La pubblicazione "Dati e prospettive nelle adozioni internazionali: rapporto sui fascicoli dal 1° gennaio al 31 dicembre 2019" è disponile on-line.

L’analisi dei dati del 2019 ci restituisce l’immagine di un’adozione internazionale in forte decrescita in Italia e nel mondo. Per la prima volta, nel nostro Paese, il numero di coppie adottive scende sotto la soglia delle mille unità (969) per 1.205 minori di cui il 53,3% maschi e il 46,7% femmine. Rispetto al territorio nazionale, solo cinque realtà, nel corso del 2019, superano i 100 ingressi annui: la Campania (153), la Lombardia (151), la Puglia (116), il Veneto (110) e la Toscana (104). Per quanto concerne i paesi di provenienza, il 2019 segna il deciso sorpasso della Colombia sulla Federazione Russa; tra il 2018 e il 2019 la Colombia aumenta il numero degli adottati da 169 a 222 per un incremento percentuale del 31,3%, contestualmente la Federazione Russa diminuisce da 200 a 159 adozioni per una diminuzione percentuale del 20,5%. Seguono Ungheria (129), India (104), Bulgaria e Bielorussia (81).
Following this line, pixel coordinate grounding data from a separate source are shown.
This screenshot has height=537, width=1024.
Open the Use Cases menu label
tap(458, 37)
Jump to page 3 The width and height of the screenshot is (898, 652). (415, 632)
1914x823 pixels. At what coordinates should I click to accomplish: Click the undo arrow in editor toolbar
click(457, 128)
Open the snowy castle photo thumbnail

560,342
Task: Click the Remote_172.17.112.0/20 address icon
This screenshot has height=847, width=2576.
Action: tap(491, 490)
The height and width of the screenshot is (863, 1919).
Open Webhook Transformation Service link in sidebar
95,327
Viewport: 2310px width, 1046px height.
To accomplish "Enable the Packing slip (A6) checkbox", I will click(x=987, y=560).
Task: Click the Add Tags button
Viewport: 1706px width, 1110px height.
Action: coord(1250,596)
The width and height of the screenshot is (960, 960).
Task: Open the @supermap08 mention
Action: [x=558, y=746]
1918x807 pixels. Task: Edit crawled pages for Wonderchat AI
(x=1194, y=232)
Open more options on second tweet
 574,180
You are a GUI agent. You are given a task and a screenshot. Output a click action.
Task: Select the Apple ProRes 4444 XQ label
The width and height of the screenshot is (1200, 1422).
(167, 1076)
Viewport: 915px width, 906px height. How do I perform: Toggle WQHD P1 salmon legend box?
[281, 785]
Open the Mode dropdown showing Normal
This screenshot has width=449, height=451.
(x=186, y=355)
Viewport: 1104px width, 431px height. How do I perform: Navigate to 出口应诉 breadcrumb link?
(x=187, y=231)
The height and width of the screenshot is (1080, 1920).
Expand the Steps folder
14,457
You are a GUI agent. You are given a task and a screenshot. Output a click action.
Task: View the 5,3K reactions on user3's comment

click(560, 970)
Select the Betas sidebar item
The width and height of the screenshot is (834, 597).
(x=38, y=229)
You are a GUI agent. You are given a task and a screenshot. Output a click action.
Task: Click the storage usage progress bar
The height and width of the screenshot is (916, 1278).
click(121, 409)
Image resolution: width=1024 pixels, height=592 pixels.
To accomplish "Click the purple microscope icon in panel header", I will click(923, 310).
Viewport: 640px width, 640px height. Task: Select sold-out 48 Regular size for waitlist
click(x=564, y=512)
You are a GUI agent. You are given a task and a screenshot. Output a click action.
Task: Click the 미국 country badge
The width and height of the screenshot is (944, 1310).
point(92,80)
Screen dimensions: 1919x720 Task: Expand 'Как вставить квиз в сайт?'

Il calo delle adozioni è un fenomeno di portata mondiale i cui dati sono analizzati e discussi nella nuova sezione del report dedicata all’Italia nel contesto internazionale. Tra il 2004 e il 2018 nei ventiquattro principali Paesi di accoglienza si è passati da 45.483 a 8.299 adozioni ossia l’81,7% in meno. L’Italia resta comunque il Paese al mondo con la più alta propensione all’adozione internazionale, in ragione del rapporto abitanti e minori adottati e seconda solo agli Stati Uniti per numero assoluto di adozioni.